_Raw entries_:
┌──

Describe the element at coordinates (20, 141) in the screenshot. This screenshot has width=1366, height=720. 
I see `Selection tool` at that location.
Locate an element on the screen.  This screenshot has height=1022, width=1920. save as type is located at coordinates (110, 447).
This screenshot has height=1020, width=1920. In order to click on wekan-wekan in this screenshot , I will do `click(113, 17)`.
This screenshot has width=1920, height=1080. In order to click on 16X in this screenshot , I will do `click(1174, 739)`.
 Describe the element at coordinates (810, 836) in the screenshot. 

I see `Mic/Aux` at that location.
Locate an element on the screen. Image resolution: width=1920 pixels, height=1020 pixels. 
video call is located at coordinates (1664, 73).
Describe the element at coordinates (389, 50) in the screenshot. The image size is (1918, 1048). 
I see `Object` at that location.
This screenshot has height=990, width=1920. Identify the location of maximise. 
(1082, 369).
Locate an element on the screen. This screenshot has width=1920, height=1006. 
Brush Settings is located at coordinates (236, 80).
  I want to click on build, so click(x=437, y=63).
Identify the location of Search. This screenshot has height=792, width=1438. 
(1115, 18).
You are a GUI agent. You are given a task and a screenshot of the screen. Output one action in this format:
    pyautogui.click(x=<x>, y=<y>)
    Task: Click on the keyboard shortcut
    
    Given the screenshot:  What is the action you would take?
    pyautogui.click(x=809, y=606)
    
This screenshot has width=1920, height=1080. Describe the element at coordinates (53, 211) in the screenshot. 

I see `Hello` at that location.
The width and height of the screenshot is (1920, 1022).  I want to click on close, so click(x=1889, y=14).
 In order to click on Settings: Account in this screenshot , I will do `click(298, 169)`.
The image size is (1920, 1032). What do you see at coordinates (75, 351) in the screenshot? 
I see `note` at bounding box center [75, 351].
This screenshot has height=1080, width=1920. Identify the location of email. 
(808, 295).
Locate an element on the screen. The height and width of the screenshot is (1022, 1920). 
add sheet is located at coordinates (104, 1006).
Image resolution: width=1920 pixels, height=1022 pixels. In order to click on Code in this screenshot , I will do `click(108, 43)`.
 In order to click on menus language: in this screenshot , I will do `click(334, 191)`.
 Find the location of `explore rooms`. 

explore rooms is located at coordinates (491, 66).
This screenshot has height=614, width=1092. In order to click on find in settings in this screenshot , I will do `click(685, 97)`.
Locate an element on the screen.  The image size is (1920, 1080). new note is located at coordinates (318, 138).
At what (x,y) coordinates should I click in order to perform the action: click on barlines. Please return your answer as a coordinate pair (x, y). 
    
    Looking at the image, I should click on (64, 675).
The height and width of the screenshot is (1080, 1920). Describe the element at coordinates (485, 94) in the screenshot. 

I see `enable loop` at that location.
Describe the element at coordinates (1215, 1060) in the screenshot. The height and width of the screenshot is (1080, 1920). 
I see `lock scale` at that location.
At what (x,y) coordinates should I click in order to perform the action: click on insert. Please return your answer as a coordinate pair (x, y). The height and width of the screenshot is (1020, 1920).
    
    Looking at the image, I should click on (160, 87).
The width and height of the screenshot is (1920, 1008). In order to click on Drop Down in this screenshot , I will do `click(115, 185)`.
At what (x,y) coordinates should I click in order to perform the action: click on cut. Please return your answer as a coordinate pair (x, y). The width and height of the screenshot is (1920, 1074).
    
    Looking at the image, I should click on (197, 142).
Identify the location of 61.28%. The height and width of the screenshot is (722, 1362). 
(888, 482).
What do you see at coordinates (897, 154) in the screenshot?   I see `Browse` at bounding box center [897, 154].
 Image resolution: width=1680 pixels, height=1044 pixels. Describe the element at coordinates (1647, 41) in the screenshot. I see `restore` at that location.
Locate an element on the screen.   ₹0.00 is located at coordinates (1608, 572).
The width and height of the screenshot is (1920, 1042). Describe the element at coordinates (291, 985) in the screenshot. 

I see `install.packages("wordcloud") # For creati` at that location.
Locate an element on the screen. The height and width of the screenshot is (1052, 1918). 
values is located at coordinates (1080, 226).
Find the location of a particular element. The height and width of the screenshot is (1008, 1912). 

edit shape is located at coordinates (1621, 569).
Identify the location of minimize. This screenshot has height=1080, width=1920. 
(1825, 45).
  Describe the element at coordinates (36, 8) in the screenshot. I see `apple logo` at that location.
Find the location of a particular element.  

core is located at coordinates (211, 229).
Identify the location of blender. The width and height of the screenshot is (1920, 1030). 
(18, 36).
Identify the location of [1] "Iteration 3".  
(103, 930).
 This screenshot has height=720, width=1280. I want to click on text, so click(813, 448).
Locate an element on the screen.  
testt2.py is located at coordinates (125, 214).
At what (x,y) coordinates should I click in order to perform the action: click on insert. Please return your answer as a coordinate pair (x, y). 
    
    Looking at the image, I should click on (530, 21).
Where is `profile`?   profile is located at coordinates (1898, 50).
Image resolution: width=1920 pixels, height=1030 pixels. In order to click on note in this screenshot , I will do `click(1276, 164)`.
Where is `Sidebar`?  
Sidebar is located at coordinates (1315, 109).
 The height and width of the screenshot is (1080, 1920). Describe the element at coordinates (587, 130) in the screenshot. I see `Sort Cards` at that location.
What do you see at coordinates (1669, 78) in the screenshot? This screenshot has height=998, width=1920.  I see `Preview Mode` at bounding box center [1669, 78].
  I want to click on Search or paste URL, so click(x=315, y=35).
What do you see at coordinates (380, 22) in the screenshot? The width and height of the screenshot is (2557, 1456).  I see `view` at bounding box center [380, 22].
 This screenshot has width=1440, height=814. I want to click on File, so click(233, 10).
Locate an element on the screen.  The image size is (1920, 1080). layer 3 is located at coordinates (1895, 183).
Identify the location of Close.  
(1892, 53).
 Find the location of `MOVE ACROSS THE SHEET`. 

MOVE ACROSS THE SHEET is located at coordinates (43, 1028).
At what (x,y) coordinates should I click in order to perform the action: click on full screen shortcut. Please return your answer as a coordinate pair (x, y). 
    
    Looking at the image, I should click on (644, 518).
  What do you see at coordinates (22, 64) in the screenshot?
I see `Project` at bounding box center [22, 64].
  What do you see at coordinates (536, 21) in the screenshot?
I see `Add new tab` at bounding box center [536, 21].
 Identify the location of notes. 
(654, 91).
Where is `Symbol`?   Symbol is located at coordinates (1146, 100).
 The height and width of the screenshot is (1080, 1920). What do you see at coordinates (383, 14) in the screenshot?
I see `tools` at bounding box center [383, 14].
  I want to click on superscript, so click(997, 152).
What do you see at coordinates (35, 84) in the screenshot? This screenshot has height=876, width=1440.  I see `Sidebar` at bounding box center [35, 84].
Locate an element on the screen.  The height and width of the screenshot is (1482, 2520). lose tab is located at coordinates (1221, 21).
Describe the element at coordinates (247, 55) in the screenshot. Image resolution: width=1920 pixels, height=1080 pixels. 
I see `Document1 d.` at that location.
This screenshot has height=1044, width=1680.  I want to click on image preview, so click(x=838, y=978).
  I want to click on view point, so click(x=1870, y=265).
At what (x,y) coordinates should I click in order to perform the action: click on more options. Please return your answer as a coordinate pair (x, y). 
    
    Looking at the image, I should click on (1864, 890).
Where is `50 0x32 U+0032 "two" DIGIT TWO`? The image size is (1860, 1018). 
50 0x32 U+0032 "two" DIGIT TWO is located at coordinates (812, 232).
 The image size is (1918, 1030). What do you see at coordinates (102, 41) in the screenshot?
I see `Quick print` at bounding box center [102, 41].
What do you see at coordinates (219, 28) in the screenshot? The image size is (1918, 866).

└──

_INSTRUCTIONS TO FOLLOW_:
Rewrite the entries above with "Find an element on the screen" in place of every "Locate an element on the screen", and keep everything else unchanged.

_SOLUTION TO THIS EXERCISE_:
Describe the element at coordinates (20, 141) in the screenshot. This screenshot has width=1366, height=720. 
I see `Selection tool` at that location.
Find an element on the screen.  This screenshot has height=1022, width=1920. save as type is located at coordinates (110, 447).
This screenshot has height=1020, width=1920. In order to click on wekan-wekan in this screenshot , I will do `click(113, 17)`.
This screenshot has width=1920, height=1080. In order to click on 16X in this screenshot , I will do `click(1174, 739)`.
 Describe the element at coordinates (810, 836) in the screenshot. 

I see `Mic/Aux` at that location.
Find an element on the screen. Image resolution: width=1920 pixels, height=1020 pixels. 
video call is located at coordinates (1664, 73).
Describe the element at coordinates (389, 50) in the screenshot. The image size is (1918, 1048). 
I see `Object` at that location.
This screenshot has height=990, width=1920. Identify the location of maximise. 
(1082, 369).
Find an element on the screen. This screenshot has width=1920, height=1006. 
Brush Settings is located at coordinates (236, 80).
  I want to click on build, so click(x=437, y=63).
Identify the location of Search. This screenshot has height=792, width=1438. 
(1115, 18).
You are a GUI agent. You are given a task and a screenshot of the screen. Output one action in this format:
    pyautogui.click(x=<x>, y=<y>)
    Task: Click on the keyboard shortcut
    
    Given the screenshot:  What is the action you would take?
    pyautogui.click(x=809, y=606)
    
This screenshot has width=1920, height=1080. Describe the element at coordinates (53, 211) in the screenshot. 

I see `Hello` at that location.
The width and height of the screenshot is (1920, 1022).  I want to click on close, so click(x=1889, y=14).
 In order to click on Settings: Account in this screenshot , I will do `click(298, 169)`.
The image size is (1920, 1032). What do you see at coordinates (75, 351) in the screenshot? 
I see `note` at bounding box center [75, 351].
This screenshot has height=1080, width=1920. Identify the location of email. 
(808, 295).
Find an element on the screen. The height and width of the screenshot is (1022, 1920). 
add sheet is located at coordinates (104, 1006).
Image resolution: width=1920 pixels, height=1022 pixels. In order to click on Code in this screenshot , I will do `click(108, 43)`.
 In order to click on menus language: in this screenshot , I will do `click(334, 191)`.
 Find the location of `explore rooms`. 

explore rooms is located at coordinates (491, 66).
This screenshot has height=614, width=1092. In order to click on find in settings in this screenshot , I will do `click(685, 97)`.
Find an element on the screen.  The image size is (1920, 1080). new note is located at coordinates (318, 138).
At what (x,y) coordinates should I click in order to perform the action: click on barlines. Please return your answer as a coordinate pair (x, y). 
    
    Looking at the image, I should click on (64, 675).
The height and width of the screenshot is (1080, 1920). Describe the element at coordinates (485, 94) in the screenshot. 

I see `enable loop` at that location.
Describe the element at coordinates (1215, 1060) in the screenshot. The height and width of the screenshot is (1080, 1920). 
I see `lock scale` at that location.
At what (x,y) coordinates should I click in order to perform the action: click on insert. Please return your answer as a coordinate pair (x, y). The height and width of the screenshot is (1020, 1920).
    
    Looking at the image, I should click on (160, 87).
The width and height of the screenshot is (1920, 1008). In order to click on Drop Down in this screenshot , I will do `click(115, 185)`.
At what (x,y) coordinates should I click in order to perform the action: click on cut. Please return your answer as a coordinate pair (x, y). The width and height of the screenshot is (1920, 1074).
    
    Looking at the image, I should click on (197, 142).
Identify the location of 61.28%. The height and width of the screenshot is (722, 1362). 
(888, 482).
What do you see at coordinates (897, 154) in the screenshot?   I see `Browse` at bounding box center [897, 154].
 Image resolution: width=1680 pixels, height=1044 pixels. Describe the element at coordinates (1647, 41) in the screenshot. I see `restore` at that location.
Find an element on the screen.   ₹0.00 is located at coordinates (1608, 572).
The width and height of the screenshot is (1920, 1042). Describe the element at coordinates (291, 985) in the screenshot. 

I see `install.packages("wordcloud") # For creati` at that location.
Find an element on the screen. The height and width of the screenshot is (1052, 1918). 
values is located at coordinates (1080, 226).
Find the location of a particular element. The height and width of the screenshot is (1008, 1912). 

edit shape is located at coordinates (1621, 569).
Identify the location of minimize. This screenshot has height=1080, width=1920. 
(1825, 45).
  Describe the element at coordinates (36, 8) in the screenshot. I see `apple logo` at that location.
Find the location of a particular element.  

core is located at coordinates (211, 229).
Identify the location of blender. The width and height of the screenshot is (1920, 1030). 
(18, 36).
Identify the location of [1] "Iteration 3".  
(103, 930).
 This screenshot has height=720, width=1280. I want to click on text, so click(813, 448).
Find an element on the screen.  
testt2.py is located at coordinates (125, 214).
At what (x,y) coordinates should I click in order to perform the action: click on insert. Please return your answer as a coordinate pair (x, y). 
    
    Looking at the image, I should click on (530, 21).
Where is `profile`?   profile is located at coordinates (1898, 50).
Image resolution: width=1920 pixels, height=1030 pixels. In order to click on note in this screenshot , I will do `click(1276, 164)`.
Where is `Sidebar`?  
Sidebar is located at coordinates (1315, 109).
 The height and width of the screenshot is (1080, 1920). Describe the element at coordinates (587, 130) in the screenshot. I see `Sort Cards` at that location.
What do you see at coordinates (1669, 78) in the screenshot? This screenshot has height=998, width=1920.  I see `Preview Mode` at bounding box center [1669, 78].
  I want to click on Search or paste URL, so click(x=315, y=35).
What do you see at coordinates (380, 22) in the screenshot? The width and height of the screenshot is (2557, 1456).  I see `view` at bounding box center [380, 22].
 This screenshot has width=1440, height=814. I want to click on File, so click(233, 10).
Find an element on the screen.  The image size is (1920, 1080). layer 3 is located at coordinates (1895, 183).
Identify the location of Close.  
(1892, 53).
 Find the location of `MOVE ACROSS THE SHEET`. 

MOVE ACROSS THE SHEET is located at coordinates (43, 1028).
At what (x,y) coordinates should I click in order to perform the action: click on full screen shortcut. Please return your answer as a coordinate pair (x, y). 
    
    Looking at the image, I should click on (644, 518).
  What do you see at coordinates (22, 64) in the screenshot?
I see `Project` at bounding box center [22, 64].
  What do you see at coordinates (536, 21) in the screenshot?
I see `Add new tab` at bounding box center [536, 21].
 Identify the location of notes. 
(654, 91).
Where is `Symbol`?   Symbol is located at coordinates (1146, 100).
 The height and width of the screenshot is (1080, 1920). What do you see at coordinates (383, 14) in the screenshot?
I see `tools` at bounding box center [383, 14].
  I want to click on superscript, so click(997, 152).
What do you see at coordinates (35, 84) in the screenshot? This screenshot has height=876, width=1440.  I see `Sidebar` at bounding box center [35, 84].
Find an element on the screen.  The height and width of the screenshot is (1482, 2520). lose tab is located at coordinates (1221, 21).
Describe the element at coordinates (247, 55) in the screenshot. Image resolution: width=1920 pixels, height=1080 pixels. 
I see `Document1 d.` at that location.
This screenshot has height=1044, width=1680.  I want to click on image preview, so click(x=838, y=978).
  I want to click on view point, so click(x=1870, y=265).
At what (x,y) coordinates should I click in order to perform the action: click on more options. Please return your answer as a coordinate pair (x, y). 
    
    Looking at the image, I should click on (1864, 890).
Where is `50 0x32 U+0032 "two" DIGIT TWO`? The image size is (1860, 1018). 
50 0x32 U+0032 "two" DIGIT TWO is located at coordinates (812, 232).
 The image size is (1918, 1030). What do you see at coordinates (102, 41) in the screenshot?
I see `Quick print` at bounding box center [102, 41].
What do you see at coordinates (219, 28) in the screenshot? The image size is (1918, 866).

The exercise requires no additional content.